Podemos discutir todo tipo de teorías acerca de las razones que tenga un grupo armado para asesinar a un precandidato a un municipio pequeño de Jalisco: que si era ruta de tráfico de drogas, que si estaban calentando la plaza, que si le aplicaron plata o plomo o que simplemente estaban reafirmando su control y dominio sobre un territorio. La razón puede ser una sola, o ser todas esas, o ninguna.

También podemos discutir todo tipo de teorías acerca de la configuración de este grupo delictivo: que si era el brazo armado de un cártel, que si era un cártel amigo o enemigo de tal o cual partido político, que si era el Estado infiltrado por el crimen o que ambos eran lo mismo.

Aparte de todo esto, para rematar podemos hablar de cómo mataron a Domingo López González,  alcalde de San Juan Chamula (Chiapas) por negarse a entregar recursos para una obra pública. Un grupo de pobladores llegó a inconformarse y tiempo después unos sujetos abrieron fuego contra él y el síndico.

La desintegración del municipio en México ha tenido efectos terribles porque la transferencia del poder se realiza de manera violenta o con la constante amenaza de ejercer violencia. Esto se agudiza porque los municipios son lugares pequeños en donde escapar de la violencia es bastante difícil. En promedio, hay cerca de 46,000 mexicanos por municipio en nuestro país pero la realidad es que muchos de ellos son mucho más pequeños.

Ahora, hablemos de la violencia. La violencia política nació de un fin ideológico y de una relación de poder y dominio -eran los débiles los que ejercían la violencia como mecanismo de defensa y después, de ataque. Así nació la “propaganda por el acto” y después, el llamado terrorismo moderno y con ello la guerrilla como forma de rebelión ante el control total y autoritario del partido único y su reinado.

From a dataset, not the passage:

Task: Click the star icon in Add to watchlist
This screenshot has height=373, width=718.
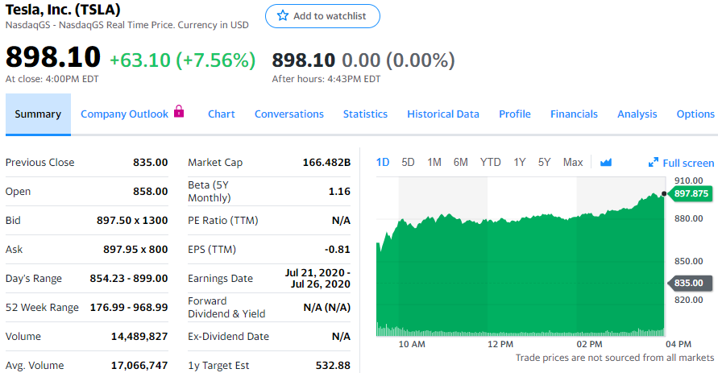Action: pyautogui.click(x=282, y=16)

En cierto sentido, la cosa sigue siendo así. El Estado mexicano sigue teniendo control sobre muchos aspectos de la vida de las personas comunes. Sin embargo, la historia de este control ha sido de un estira y afloja y por distintos medios y entre distintos grupos que se disputan lo que significa: el poder para recaudar impuestos y el control que conlleva la “seguridad pública” o controlar quien puede estar vivo y quién no.

En el sur de Jalisco y en gran parte del país, esta gran captura del municipio, una especie de insurgencia con lujo de violencia le ha arrebatado el control de los municipios al grupo anterior una manera grotesca y tremendamente real. La realidad nacional es producto de este vacío inicial de poder, de esta captura y de los conflictos que ha desatado.

Ya nos habían quitado los municipios una vez, con el partido único. Después los tomaron para administrarlos para sus negocios, para endeudarlos y manejarlos a su antojo. Ahora nos los han vuelto a arrebatar. Vale la pena preguntarnos ¿alguna vez han sido nuestros los municipios?